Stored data
########################################

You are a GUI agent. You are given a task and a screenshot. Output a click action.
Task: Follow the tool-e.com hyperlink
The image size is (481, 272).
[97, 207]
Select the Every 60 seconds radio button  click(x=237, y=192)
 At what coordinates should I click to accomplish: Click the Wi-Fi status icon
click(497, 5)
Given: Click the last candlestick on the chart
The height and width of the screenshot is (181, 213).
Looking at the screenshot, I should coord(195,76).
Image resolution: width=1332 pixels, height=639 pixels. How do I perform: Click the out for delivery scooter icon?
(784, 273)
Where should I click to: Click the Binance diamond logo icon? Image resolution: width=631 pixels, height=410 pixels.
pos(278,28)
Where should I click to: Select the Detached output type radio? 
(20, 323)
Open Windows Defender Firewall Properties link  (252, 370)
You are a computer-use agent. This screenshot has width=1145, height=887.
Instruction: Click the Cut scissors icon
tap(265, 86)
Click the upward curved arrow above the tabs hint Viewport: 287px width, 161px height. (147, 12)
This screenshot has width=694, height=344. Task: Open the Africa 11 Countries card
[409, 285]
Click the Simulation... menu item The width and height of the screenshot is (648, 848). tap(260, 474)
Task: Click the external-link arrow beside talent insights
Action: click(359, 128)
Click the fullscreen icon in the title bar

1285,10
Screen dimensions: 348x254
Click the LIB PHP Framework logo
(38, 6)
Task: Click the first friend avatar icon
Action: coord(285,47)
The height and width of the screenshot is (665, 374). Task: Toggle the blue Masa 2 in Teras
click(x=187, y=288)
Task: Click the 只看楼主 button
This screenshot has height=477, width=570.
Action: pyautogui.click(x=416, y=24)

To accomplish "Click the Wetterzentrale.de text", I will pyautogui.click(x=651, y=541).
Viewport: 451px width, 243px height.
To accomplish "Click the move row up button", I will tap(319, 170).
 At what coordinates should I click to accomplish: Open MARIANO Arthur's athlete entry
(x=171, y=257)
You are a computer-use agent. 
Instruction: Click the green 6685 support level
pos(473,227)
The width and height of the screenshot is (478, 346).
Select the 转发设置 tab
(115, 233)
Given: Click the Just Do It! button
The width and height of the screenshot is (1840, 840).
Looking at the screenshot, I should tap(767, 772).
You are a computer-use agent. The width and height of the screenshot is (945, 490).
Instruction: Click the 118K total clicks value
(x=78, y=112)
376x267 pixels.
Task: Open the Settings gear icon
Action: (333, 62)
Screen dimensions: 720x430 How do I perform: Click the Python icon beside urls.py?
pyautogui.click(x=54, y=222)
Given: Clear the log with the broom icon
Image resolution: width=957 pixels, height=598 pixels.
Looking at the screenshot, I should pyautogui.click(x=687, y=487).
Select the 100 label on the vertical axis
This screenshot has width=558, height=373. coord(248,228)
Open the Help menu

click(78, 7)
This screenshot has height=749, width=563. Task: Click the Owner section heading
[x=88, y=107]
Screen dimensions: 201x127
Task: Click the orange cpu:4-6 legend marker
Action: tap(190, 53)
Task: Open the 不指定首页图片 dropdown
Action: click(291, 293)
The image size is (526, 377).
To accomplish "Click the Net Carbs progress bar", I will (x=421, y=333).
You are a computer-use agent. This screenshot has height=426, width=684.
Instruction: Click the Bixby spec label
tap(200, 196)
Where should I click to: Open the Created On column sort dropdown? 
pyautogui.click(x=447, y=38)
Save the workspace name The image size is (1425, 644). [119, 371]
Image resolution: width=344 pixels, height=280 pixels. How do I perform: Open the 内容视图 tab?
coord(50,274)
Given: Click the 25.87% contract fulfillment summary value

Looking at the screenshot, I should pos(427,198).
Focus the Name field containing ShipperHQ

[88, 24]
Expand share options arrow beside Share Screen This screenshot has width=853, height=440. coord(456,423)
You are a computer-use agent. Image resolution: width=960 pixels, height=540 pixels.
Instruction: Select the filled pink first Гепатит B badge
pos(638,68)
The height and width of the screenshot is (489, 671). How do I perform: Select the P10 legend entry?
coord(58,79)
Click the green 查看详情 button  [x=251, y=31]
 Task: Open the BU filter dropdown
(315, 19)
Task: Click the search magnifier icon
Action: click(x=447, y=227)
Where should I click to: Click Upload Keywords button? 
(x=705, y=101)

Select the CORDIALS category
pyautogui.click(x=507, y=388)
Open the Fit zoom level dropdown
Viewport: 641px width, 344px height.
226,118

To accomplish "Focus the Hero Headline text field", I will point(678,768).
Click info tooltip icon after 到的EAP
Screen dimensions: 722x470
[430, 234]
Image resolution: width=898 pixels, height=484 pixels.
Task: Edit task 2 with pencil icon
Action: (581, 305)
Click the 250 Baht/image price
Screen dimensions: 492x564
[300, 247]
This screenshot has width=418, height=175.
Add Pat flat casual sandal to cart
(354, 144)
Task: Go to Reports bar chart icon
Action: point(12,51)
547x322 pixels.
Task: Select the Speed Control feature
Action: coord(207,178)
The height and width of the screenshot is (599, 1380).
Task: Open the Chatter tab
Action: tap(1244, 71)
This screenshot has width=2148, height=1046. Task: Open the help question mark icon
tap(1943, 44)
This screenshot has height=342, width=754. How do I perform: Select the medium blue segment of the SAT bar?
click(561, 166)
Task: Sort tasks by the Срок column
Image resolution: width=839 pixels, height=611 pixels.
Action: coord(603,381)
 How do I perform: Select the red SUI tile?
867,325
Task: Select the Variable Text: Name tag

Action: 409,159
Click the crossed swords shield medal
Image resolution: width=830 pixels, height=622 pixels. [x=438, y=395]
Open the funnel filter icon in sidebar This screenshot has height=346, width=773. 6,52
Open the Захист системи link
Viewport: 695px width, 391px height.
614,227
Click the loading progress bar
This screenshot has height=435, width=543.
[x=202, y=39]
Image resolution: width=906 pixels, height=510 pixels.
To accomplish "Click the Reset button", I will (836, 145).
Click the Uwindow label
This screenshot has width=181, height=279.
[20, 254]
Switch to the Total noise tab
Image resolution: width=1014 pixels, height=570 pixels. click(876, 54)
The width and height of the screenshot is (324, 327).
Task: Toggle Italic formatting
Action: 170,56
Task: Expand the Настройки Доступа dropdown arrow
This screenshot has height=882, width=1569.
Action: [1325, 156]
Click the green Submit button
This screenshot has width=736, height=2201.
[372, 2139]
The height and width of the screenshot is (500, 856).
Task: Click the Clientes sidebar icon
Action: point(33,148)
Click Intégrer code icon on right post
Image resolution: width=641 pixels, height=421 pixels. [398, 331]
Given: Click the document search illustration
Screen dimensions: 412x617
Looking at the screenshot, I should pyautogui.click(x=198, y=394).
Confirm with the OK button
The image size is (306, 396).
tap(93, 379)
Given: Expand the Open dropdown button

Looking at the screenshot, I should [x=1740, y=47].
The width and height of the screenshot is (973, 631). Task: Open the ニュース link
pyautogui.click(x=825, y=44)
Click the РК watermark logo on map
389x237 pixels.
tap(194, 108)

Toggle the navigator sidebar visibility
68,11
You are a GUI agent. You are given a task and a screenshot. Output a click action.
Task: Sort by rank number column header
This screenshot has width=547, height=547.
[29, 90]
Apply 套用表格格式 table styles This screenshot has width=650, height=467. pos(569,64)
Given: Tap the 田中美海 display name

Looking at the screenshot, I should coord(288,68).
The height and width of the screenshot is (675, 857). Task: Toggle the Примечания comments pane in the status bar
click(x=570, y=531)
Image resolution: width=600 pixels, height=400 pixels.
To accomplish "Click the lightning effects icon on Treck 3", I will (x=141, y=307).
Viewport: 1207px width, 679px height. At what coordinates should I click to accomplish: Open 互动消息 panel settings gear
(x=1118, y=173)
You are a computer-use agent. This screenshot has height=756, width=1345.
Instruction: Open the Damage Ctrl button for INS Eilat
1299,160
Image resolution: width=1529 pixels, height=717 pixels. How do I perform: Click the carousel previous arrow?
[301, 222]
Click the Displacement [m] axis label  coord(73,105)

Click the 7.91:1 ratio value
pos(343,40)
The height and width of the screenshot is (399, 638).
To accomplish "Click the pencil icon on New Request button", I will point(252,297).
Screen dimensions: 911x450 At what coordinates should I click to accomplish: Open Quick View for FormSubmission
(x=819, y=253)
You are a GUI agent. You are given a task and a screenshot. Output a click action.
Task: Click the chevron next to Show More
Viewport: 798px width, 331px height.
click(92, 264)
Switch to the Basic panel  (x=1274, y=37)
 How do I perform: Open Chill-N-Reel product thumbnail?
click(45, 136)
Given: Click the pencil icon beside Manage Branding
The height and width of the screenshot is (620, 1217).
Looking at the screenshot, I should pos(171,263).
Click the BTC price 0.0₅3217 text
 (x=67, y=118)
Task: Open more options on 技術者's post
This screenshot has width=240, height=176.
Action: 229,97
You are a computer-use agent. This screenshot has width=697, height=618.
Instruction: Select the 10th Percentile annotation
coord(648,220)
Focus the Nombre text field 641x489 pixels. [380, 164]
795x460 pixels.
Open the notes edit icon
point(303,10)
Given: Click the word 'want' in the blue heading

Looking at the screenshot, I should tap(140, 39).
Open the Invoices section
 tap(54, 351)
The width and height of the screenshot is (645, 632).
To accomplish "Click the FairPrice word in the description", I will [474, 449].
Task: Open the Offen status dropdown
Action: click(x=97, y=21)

########################################

> [TASK TO COMPLETE]: Restate word for word the lines above, beginning with the one that contains "Open the Invoices section" and ending with the last line.

> [THE COMPLETED TASK]:
Open the Invoices section
 tap(54, 351)
The width and height of the screenshot is (645, 632).
To accomplish "Click the FairPrice word in the description", I will [474, 449].
Task: Open the Offen status dropdown
Action: click(x=97, y=21)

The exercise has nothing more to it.